Page 8 of Mars One


  What was really annoying is that he was probably as good as he said he was. Like both of his parents, Luther was a geologist. He graduated from high school at fifteen and had been taking intense college courses in hydrogeology for the last year. His whole family was part of the water team, which was one of the most important—or maybe the most important—science team on the mission. Without water we wouldn’t have shielding for radiation, oxygen, water for cooking or drinking or bathing, or pretty much anything. The liquid water the rovers and satellites discovered would probably be too salty for us to use. It could be filtered, but there also didn’t seem to be a lot of it—at least as far as we knew. But ice was different, and there was supposed to be a lot of it in the polar caps and in the ground. The Mbedes had to find water ice in large quantities, harvest it, process it, refine it, and store it. They’d work with the chemistry team to break it down to its atomic components—hydrogen and oxygen. And they also had to work with the survey team to locate and evaluate caves so that we could use them for greater protection from the radiation, dust storms, and temperature shifts. A lot was riding on them, but to hear Luther talk, it was all going to be just fine. That’s how he always put it. “Just fine.” He was confident he was going to be the boy who saved Mars One. Or something like that. He probably already had sketches of the statues future generations should build in his honor.

  So, no, we did not rush at each other for a back-slapping hug. I’m not saying we stood there like a couple of Old West gunslingers, but that’s how it felt.

  “When’d you get in?” I asked.

  “Yesterday.”

  “How is it? They make you jump right into training?”

  Luther grinned. “No. I went out last night with some local girls. Had some fun at a dance club.”

  He didn’t say “wish you were there,” ’cause we both knew that he was glad I wasn’t. Let’s face it, Luther knew he was all that. He walked into any room and the girls were all over him.

  Why should that matter to me? I loved Izzy, right?

  Yeah, well, I think we could both agree that situation was pretty complicated.

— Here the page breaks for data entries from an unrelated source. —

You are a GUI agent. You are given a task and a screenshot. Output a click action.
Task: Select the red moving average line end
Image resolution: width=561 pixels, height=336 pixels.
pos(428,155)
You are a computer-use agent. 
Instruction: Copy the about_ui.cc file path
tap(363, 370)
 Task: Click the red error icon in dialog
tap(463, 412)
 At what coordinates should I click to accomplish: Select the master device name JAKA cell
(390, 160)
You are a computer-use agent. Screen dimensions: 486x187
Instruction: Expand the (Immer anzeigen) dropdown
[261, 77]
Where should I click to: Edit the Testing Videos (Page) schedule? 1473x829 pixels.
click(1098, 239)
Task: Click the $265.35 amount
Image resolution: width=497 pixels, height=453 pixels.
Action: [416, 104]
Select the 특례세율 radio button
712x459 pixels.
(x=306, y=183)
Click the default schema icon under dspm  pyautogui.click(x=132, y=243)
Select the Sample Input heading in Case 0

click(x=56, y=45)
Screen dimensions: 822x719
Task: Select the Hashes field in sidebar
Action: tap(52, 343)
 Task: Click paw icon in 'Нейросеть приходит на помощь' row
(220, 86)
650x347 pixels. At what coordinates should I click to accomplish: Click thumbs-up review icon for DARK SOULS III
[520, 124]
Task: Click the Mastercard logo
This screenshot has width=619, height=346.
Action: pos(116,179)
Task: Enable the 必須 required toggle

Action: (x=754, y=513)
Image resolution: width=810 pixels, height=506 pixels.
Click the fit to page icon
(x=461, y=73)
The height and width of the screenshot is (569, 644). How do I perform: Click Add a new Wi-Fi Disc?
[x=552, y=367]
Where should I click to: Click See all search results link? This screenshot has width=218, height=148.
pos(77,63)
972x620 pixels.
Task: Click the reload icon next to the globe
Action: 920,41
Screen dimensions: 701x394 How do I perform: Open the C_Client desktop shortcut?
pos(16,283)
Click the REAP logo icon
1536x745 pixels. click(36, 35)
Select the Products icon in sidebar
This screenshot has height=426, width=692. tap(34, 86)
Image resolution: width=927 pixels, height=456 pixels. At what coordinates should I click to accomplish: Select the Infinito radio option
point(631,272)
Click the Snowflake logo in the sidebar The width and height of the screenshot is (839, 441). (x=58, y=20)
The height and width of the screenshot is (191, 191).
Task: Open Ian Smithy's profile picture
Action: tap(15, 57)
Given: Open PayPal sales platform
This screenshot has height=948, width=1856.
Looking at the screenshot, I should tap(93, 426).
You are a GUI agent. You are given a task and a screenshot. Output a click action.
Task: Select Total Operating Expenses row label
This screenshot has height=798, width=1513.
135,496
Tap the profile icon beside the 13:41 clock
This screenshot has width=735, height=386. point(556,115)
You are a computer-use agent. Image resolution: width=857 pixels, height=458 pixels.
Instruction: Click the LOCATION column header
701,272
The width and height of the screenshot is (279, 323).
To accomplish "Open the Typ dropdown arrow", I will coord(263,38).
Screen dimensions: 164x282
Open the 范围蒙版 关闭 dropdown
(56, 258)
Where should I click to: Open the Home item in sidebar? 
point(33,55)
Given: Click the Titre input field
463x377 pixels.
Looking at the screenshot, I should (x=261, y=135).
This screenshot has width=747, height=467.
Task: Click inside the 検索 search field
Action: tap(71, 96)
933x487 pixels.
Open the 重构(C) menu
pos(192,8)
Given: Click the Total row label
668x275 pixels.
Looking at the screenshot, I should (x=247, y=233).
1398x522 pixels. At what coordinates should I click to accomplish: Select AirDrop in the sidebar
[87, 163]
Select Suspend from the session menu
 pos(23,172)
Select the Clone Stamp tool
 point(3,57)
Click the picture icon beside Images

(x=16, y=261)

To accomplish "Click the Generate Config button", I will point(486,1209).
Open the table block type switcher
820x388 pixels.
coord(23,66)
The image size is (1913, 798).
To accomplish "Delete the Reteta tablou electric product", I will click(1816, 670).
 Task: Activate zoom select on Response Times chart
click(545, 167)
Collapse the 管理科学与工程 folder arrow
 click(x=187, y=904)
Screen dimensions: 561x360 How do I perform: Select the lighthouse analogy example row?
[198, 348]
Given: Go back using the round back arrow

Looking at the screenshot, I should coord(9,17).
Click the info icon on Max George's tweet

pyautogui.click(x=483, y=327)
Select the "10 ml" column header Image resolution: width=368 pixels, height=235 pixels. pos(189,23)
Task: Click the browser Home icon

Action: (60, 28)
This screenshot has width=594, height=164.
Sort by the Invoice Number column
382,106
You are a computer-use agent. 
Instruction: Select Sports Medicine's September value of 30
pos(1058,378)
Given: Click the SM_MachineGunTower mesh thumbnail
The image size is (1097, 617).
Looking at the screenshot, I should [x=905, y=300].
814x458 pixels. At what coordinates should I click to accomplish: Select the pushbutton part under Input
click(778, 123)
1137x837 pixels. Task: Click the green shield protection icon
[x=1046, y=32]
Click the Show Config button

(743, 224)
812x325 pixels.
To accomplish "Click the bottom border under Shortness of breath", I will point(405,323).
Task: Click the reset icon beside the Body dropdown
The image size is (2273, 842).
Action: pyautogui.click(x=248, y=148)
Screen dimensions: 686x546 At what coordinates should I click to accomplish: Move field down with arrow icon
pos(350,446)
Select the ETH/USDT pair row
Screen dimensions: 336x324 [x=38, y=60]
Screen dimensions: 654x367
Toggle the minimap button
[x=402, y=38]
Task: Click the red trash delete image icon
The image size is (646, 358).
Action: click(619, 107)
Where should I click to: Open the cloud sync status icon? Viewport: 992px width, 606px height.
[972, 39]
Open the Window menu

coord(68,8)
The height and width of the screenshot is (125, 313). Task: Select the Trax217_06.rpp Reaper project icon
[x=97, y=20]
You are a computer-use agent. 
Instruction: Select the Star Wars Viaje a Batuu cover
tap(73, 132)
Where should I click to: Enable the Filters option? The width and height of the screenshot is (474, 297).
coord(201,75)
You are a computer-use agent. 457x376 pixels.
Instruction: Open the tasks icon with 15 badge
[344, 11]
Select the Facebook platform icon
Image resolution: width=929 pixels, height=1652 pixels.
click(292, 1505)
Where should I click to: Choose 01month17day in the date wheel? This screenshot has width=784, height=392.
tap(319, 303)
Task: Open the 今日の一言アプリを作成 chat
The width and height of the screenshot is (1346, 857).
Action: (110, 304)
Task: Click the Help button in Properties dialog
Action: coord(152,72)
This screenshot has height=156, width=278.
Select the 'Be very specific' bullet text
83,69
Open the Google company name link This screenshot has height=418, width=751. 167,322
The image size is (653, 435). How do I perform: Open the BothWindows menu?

I loved Izzy and I was positive I was going to love Izzy for a long, long time. But we were going to be on Mars forever. Soooo . . . there was that.

  I think Luther was somehow able to follow my thoughts because he gave me the biggest, widest grin I’d ever seen.

  “Everyone else here?” I asked.

  “Zoé is here but Nirti’s got a family thing and she won’t be here for a few days.” He clapped his hands together and rubbed them briskly as he looked around. “This is going to be fun.”

  “Sure.”

  “Of course it is. Every historian in the world is sitting there with their fingers over their keyboards ready to write the next chapter of history.”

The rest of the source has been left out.